▶ _Your goal_
How many rows below contain the string "computer", with case counting? Reply with the number alone.

▶ _Exercise input_
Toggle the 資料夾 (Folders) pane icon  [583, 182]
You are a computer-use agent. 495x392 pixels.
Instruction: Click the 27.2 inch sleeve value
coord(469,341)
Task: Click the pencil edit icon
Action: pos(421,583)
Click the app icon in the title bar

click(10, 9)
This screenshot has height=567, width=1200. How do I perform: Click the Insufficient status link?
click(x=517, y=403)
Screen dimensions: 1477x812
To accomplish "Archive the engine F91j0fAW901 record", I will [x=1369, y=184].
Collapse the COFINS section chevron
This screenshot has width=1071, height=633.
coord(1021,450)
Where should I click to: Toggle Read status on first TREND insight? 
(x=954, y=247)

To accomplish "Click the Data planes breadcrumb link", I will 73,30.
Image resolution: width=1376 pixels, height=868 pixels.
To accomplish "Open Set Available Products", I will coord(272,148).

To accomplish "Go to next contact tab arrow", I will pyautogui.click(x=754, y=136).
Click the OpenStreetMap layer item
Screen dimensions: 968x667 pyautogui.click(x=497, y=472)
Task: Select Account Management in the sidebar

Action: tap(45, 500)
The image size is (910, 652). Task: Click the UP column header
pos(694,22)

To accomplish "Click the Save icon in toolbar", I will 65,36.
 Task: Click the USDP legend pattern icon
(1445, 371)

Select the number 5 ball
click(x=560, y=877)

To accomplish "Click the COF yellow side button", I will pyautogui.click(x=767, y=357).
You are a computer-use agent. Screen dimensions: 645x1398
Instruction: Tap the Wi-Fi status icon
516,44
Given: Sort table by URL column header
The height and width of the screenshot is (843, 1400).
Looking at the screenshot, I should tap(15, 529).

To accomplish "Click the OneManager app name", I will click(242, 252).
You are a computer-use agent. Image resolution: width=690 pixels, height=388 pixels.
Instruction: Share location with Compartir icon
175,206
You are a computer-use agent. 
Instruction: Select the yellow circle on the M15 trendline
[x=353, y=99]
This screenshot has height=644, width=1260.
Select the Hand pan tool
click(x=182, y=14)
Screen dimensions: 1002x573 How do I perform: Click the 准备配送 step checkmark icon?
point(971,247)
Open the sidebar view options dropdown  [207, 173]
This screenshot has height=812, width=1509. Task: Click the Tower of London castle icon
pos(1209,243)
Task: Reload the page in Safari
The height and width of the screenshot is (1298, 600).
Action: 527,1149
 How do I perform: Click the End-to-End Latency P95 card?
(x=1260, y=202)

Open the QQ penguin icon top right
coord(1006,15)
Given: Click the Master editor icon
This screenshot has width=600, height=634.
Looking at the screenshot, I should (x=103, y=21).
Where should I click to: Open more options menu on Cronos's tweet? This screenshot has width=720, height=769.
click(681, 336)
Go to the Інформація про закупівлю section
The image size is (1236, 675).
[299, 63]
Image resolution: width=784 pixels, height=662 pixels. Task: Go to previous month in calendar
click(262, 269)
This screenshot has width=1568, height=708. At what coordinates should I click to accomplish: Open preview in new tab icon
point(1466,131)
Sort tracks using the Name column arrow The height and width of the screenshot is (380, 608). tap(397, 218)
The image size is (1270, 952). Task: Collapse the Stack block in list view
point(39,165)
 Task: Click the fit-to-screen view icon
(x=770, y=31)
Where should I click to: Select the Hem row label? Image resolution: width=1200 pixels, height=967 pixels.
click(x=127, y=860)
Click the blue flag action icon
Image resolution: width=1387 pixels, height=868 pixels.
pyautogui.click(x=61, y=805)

▶ _Answer_
4